Monte Carlo (MC) techniques have been recognized as the gold standard for the simulation of radiation transport in radiotherapy. The aim of the study is to perform dosimetric evaluation of Simultaneous Integrated Boost (SIB) radiation treatment planning using MC simulation approach. The geometrical source modeling and simulation of 6 MV Flattening Filter Free (FFF)beam from TrueBeam linear accelerator have been carried out to simulate Volumetric Modulated Arc Therapy (VMAT) plans using MC simulation software PRIMO. All the SIB plans have been generated using VMAT techniques for patients with locally advanced postoperative head-and-neck squamous cell carcinoma in Eclipse Treatment Planning System (TPS) retrospectively. TPS plans have been compared against their respective MC-simulated plans in PRIMO. The quality assessments of plans have been performed using several dose volume parameters, plan quality indices, and methods of gamma analysis. D_mean, D_50%, and D_2% received by planning target volume (PTV), PTV₆₀, and PTV₅₂ have been found significantly lower in TPS-generated plans compared to MC-simulated plans.
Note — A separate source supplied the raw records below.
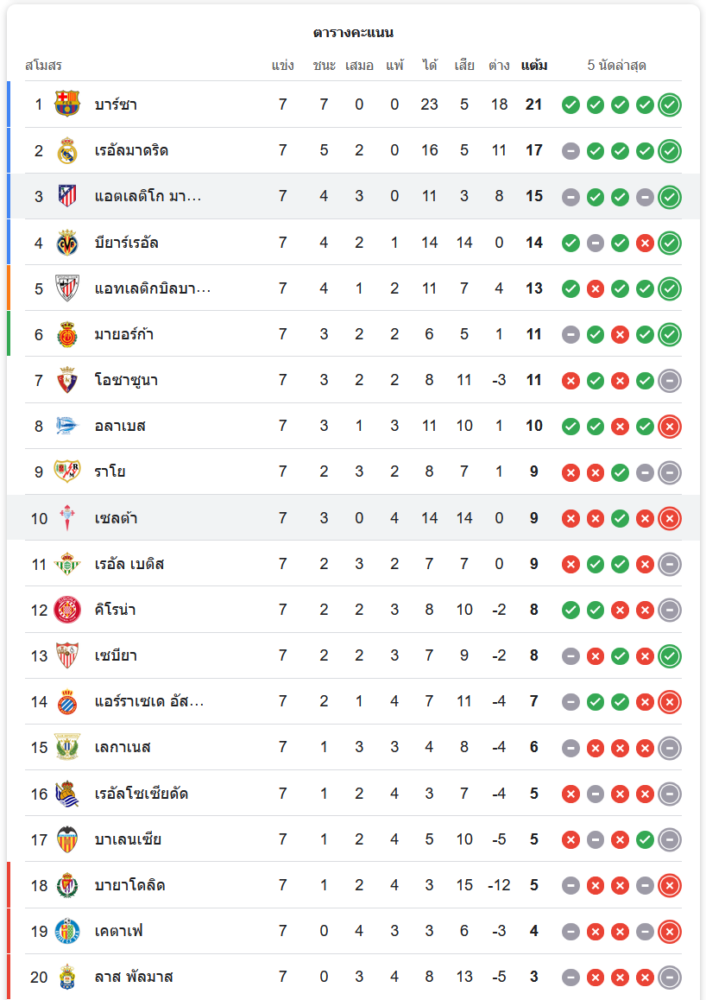The width and height of the screenshot is (706, 1000).
Task: Open the Athletic Bilbao crest icon
Action: tap(67, 288)
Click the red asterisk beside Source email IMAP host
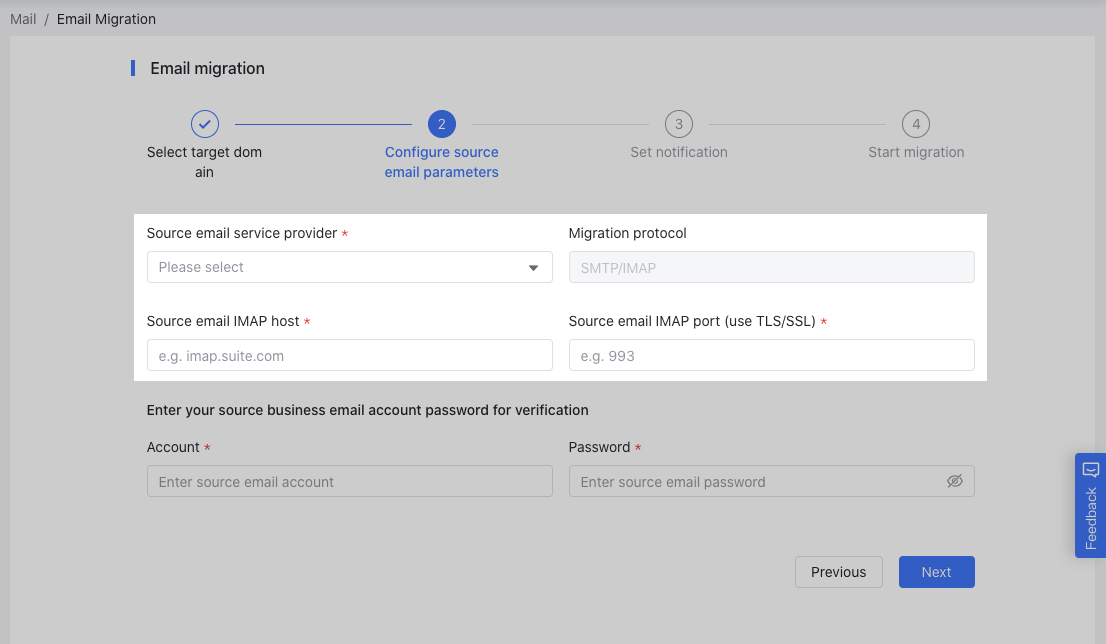1106x644 pixels. point(306,321)
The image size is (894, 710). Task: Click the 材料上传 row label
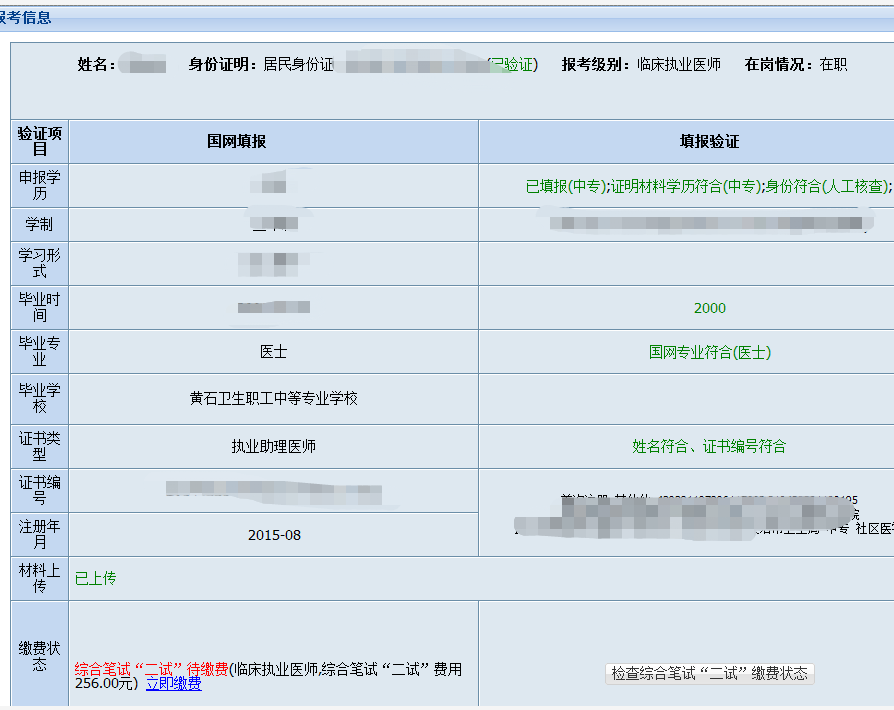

D_100%, D_98%, and D_95% received by PTV₆₀ exhibit good agreement. However, PTV₅₂ shows a significant deviation between TPS and MC plans. The mean organ-at-risk doses have been found significantly lower in TPS plans compared to MC plans. TPS and MC plans have been found in close agreement within gamma acceptance criteria of 3% Dose Difference (DD) and 3 mm Distance to Agreement (DTA). Dose distributions computed using MC simulation techniques are reliable, accurate, and consistent with analytical anisotropic algorithm. Plan quality indices have been found slightly compromised in MC-simulated plans compared with TPS-generated plans appeared to be a true representation of real dose distribution obtained from MC simulation technique. Validation using MC simulation approach provides an independent secondary check for ensuring accuracy of TPS-generated plan.

Keywords: Dosimetric evaluation; Monte Carlo; PRIMO simulation; radiation planning.